Chimbos, 17, said she learned from her semester of research that most people with eating disorders don't fit the stereotype of being so thin their bones become visible.

“It can be extremely hidden,” she said. And she learned that eating disorders often occur in teenagers who are athletes, straight-A students or perfectionists.

Hers was one of six senior class projects chosen by a vote of their classmates to be presented to the public next Wednesday at 6 p.m. in the Museum of the Rockies.

“This was a chance to do something in school we wanted to do, not just what the curriculum wanted us to do,” said senior Kaylee Ackerman.

Ackerman, who hopes to study nursing at Montana State University, did her project on bubonic plague. She interviewed a local doctor and learned that the plague not only had a huge impact historically – killing millions of people in the Middle Ages – but can persist today, even in Montana. Fortunately, we're able to treat it with antibiotics

“You didn't die in a very pleasant way. It was pretty agonizing,” Ackerman said.

Steven Feagler did his project on Ponzi schemes. He researched convicted Ponzi schemers like Bernie Madoff of New York City and Richard Reynolds of Belgrade. Feagler said he wanted to come up with ways investors could protect themselves.

The No. 1 red flag that an investment is really a Ponzi scheme, he said, is that it consistently brings higher returns than the Standard & Poor's 500 Index and doesn't decline when the index goes down. Feagler said he's planning to major in criminal justice at the University of Wyoming and wants to go into federal law enforcement or law school.

Taylor Warren did his research on Ninjutsu, a martial art that emphasizes striking your enemy from an unseen position or taking advantage of their blind spots. Warren said he was inspired by his interest in taekwondo, which he has been doing for seven years. He has earned a second-degree black belt. He hopes to study psychology and computer science at MSU.

Jesse Rousher did his research on sociopaths, often defined as people with an anti-social personality disorder. Dictators are often sociopaths, he said, such as Adolph Hitler.

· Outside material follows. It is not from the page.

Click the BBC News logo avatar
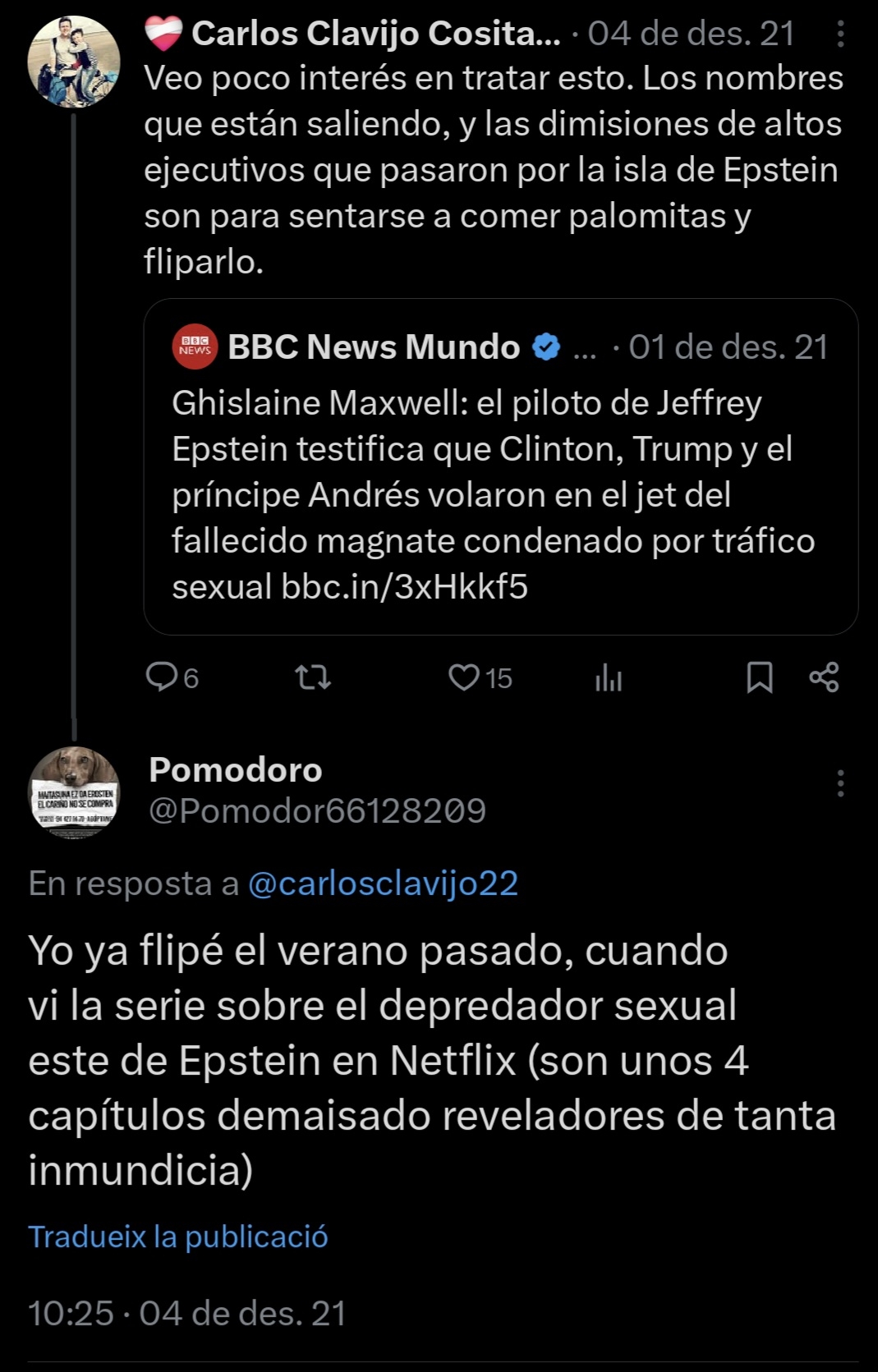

Typically, if you're a sociopath, Rousher said, “You do not have remorse for things you do.” He's planning to attend Carroll College and study chemical engineering.

The students agreed that senior projects were worthwhile, especially for those who took them seriously.

“For people who took it personally and chose to educate themselves, it was really powerful,” said Chimbos, who wants to study cell biology and neuroscience at MSU.

Kaj Stone-Bishop did his project on body language. A thumbs-up gesture might mean OK in America, he said, but in Germany it means No. 1. And in northern Greece it can be an insult.

His project will be one of 160 presented to the public on Saturday, Jan. 18, from 10 a.m. to 2 p.m. at the Berg Library, upstairs at the high school. English teacher Cale Van Velkinburgh said last year about 300 people attended.